In Arizona alone, 41 federal and state laws have been set aside for wall construction across some of the state’s most fragile and remote desert environments from the San Bernardino National Wildlife Refuge on the easternmost part of the state to the SPRNCA to Organ Pipe Cactus National Monument near Quitobaquito Springs and on west to Yuma. The Arizona Desert Wilderness Act, the Arizona-Idaho Conservation Act of 1988 — which formed the SPRNCA — and numerous tribal, cultural and archeological protective regulations have been set aside so the wall construction can proceed without lengthy environmental assessments or consideration of protected and threatened wildlife both plant and animal and permits, Su said.
The petition argues, “By waiving laws like the National Environmental Policy Act, for example, the Secretary evades mandates to analyze and disclose the wall’s adverse impacts on communities and to facilitate substantive public input, thereby undermining core democratic values that also undergird our system of government.
“Thus, as now construed by Department of Homeland Security (DHS), the Executive wields the authority to waive any and all federal, state, local, or tribal laws in perpetuity as applied to anywhere in the vicinity of the U.S. borders, based only on DHS’s unsupported and unreviewable assertion that such waiver is necessary for expedited wall construction.
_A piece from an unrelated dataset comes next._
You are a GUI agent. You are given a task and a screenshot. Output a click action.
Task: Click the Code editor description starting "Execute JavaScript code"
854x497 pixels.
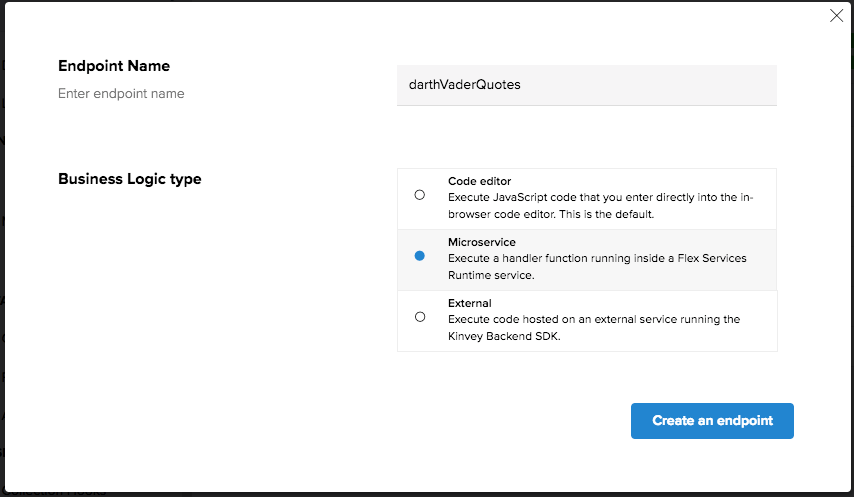(600, 204)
It is that extraordinary, unprecedented executive encroachment on core legislative authority that is at issue in this petition.”
The petitioners note they do not dispute Congress has the right to make laws that “prioritize border wall construction above any other legally protected interests— or, for that matter, over all other such interests. However, Congress did not legislate any such prioritization here.”
Su pointed out, “Justice Gorsuch has opined that the fundamental question in assessing the constitutionality of a congressional delegation should be: ‘Did Congress, and not the Executive Branch, make the policy judgments?’ Here, the answer is, indisputably, ‘no.’ The Executive, and not Congress, is making the overarching policy judgment as to which of the myriad legally protected national, state, local, and tribal interests are to be sacrificed in the name of border wall construction.”
The waiver authority affects millions of people on or near the border and whose legal rights and interests can be eliminated “with a stroke of the pen.”
It will take some time before the SCOTUS decides to take the case. There are around 4,000 such appeals made every year and only 40 are selected for a hearing, she said.
However, she also noted Justices Gorsuch and Kavanaugh were “very interested in the question of delegation of powers. It’s a very small chance.”